Comic Opera Monarchies

A common feature of early trade contacts was an intensification of tribal warfare. Many chiefs were quick to realize the possibilities that firearms offered for strengthening their power. Warfare became more bloody and more decisive. Kamehameha in the Hawaiian Islands, Cakobau in the Fiji Islands, Pomare in Tahiti, Taufa'ahau in the Tonga Islands, Hongi Ika in New Zealand, and many other chiefs attempted, with varying success, to extend their rule and establish kingdoms on European models. The more successful ones introduced European court ceremonies, even though the crown might be made of pasteboard. These monarchies were expensive, and the debts of the kings led to intrigue that resulted in increased foreign control.

ENGLISH AND FRENCH RIVALRY

By the time of the great eighteenth-century voyages in the Pacific, Spain had ceased to be a major power. She secured the Carolines and Marshalls and made a few efforts to secure Tahiti but did not offer much competition in the rivalry for Pacific islands that developed in the nineteenth century. Britain and France, the two most powerful European nations, had led in the exploration of the Pacific and acquired, during the nineteenth century, most of the more desirable islands. The explorers of both nations had made conflicting claims to their discoveries. The traders and others who followed continued to make claims. Missionaries and planters were loud in their cries for assistance from their home governments in their troubles with natives and nationals of other countries. This rivalry long delayed annexation, as neither of the home governments in Paris or London considered the Pacific islands worth a war. French attention to New Zealand in the 1820's and the 1830's brought British colonists and annexation in 1840. France took advantage of local troubles to establish a protectorate over Tahiti in 1842 although she did not annex the Society Islands outright until 1874.

The French barely nosed out the British in New Caledonia. The island was discovered by Cook in 1774, but he did not leave a very impressive account of it. The next visitor was the French navigator D'Entrecasteaux, who gave a more favorable description. In due time the French government began to take an interest in this part of the Pacific. In 1843 some missionaries were sent on a warship and the French flag was raised. The missionaries proved too anxious in securing land and were mistreated by the natives. When word of this reached France there was agitation for annexation. The French heard a well-founded rumor that the British were about to annex the island in 1853 and sent an order to their Pacific squadron to annex the island if the British had not already done so. The British captain was slow and, as a result, the French secured the island and its great mineral resources.

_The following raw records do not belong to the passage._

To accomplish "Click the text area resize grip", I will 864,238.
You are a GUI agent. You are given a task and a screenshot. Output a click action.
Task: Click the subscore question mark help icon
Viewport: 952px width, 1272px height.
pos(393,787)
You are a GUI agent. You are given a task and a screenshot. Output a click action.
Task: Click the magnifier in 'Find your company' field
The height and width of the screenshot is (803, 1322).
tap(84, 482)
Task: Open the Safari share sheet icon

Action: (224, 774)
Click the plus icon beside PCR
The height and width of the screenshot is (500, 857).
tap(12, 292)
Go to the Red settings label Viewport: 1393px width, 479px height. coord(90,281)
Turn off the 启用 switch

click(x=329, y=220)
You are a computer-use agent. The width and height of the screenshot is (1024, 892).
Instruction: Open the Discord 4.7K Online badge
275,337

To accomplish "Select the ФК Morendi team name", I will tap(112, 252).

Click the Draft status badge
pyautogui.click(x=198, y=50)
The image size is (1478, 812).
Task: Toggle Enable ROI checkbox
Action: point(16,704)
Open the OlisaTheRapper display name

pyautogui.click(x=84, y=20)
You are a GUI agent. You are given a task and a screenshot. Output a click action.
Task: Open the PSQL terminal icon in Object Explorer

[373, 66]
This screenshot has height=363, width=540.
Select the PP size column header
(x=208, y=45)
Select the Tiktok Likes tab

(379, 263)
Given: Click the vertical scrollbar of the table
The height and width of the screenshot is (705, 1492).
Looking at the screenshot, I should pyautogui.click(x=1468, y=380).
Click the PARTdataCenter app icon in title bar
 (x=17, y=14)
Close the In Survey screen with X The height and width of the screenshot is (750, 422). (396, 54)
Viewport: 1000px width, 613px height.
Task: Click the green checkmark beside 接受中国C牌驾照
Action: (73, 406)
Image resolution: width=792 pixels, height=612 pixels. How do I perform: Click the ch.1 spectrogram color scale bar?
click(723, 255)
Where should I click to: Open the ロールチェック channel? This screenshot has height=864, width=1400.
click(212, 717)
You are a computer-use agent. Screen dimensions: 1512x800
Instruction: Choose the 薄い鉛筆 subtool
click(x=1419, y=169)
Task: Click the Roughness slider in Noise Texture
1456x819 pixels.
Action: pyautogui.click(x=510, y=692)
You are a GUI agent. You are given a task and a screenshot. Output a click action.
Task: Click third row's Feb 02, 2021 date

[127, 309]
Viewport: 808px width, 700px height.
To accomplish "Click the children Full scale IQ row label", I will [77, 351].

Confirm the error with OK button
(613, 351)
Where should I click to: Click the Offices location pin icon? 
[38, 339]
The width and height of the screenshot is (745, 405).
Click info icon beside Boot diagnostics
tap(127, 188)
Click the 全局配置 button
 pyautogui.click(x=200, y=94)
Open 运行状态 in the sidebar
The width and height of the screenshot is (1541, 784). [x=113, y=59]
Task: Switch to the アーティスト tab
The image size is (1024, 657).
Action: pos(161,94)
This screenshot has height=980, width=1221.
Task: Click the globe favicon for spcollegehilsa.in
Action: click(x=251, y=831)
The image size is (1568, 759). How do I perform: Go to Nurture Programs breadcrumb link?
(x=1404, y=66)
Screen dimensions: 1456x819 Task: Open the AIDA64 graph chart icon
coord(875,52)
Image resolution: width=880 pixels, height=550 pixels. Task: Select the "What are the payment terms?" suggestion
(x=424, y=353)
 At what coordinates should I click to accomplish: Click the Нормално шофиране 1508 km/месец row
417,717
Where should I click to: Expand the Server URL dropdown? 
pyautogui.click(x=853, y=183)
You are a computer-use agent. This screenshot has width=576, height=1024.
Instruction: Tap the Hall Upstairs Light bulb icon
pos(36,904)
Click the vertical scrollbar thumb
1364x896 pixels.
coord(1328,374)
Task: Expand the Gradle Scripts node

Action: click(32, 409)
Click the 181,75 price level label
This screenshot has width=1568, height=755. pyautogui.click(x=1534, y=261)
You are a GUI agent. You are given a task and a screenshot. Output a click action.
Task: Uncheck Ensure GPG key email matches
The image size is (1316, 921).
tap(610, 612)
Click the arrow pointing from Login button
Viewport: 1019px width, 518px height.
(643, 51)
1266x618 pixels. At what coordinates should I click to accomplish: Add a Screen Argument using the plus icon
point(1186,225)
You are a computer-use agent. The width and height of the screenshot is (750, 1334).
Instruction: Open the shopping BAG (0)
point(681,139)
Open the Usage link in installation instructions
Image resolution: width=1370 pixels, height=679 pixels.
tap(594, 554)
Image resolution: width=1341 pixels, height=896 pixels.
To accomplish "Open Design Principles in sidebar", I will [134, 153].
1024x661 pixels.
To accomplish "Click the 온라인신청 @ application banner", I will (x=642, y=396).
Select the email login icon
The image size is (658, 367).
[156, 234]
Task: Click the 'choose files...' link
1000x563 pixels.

THE GERMANS AND THE JAPANESE

France and Britain had secured title to most of the important Pacific islands when the Germans appeared on the scene. German interest in the Pacific was first represented by commercial companies located in Bremen and Hamburg. During the 1840's German vessels began to appear in the Pacific with increasing frequency. The Hamburg firm of Godeffroy, the most aggressive of these, had branches in Hawaii, Fiji, Samoa, and New Guinea. After the unification of the German Empire in Europe, Bismarck was finally won over to the policy of securing colonies. In 1884 Germany annexed northeastern New Guinea and the New Britannia (now Bismarck) Islands over the bitter protests of Australia. She managed to secure a few additional islands in the part of the Pacific that Britain and France had not already effectively occupied. German interest in the Carolines and Marshalls brought Spanish colonies to those islands during the 1880's. However, Spain lost the Philippines and Guam in the Spanish American War and had no interest in such poor and remote islands. In 1899 Germany was able to buy them for $4,000,000 and to divide the Samoan Islands with the United States.

Japan appears to have had some contact with the Carolines and Marianas through fishermen before Magellan crossed the Pacific. However, her first real action came in 1890 when she forced a chief on one of the Marshall atolls to apologize for the murder of shipwrecked Japanese fishermen. In the same year the first of some small Japanese trading firms was established in the Carolines. By 1912 Japanese traders were established in Palau, Truk, Ponape, and the Marianas. In 1914 Japan, with the agreement of Great Britain, seized the German islands north of the equator. After the war these were given to her as a mandate from the League of Nations. Australia received the German possessions south of the equator with the exception of western Samoa, which went to New Zealand.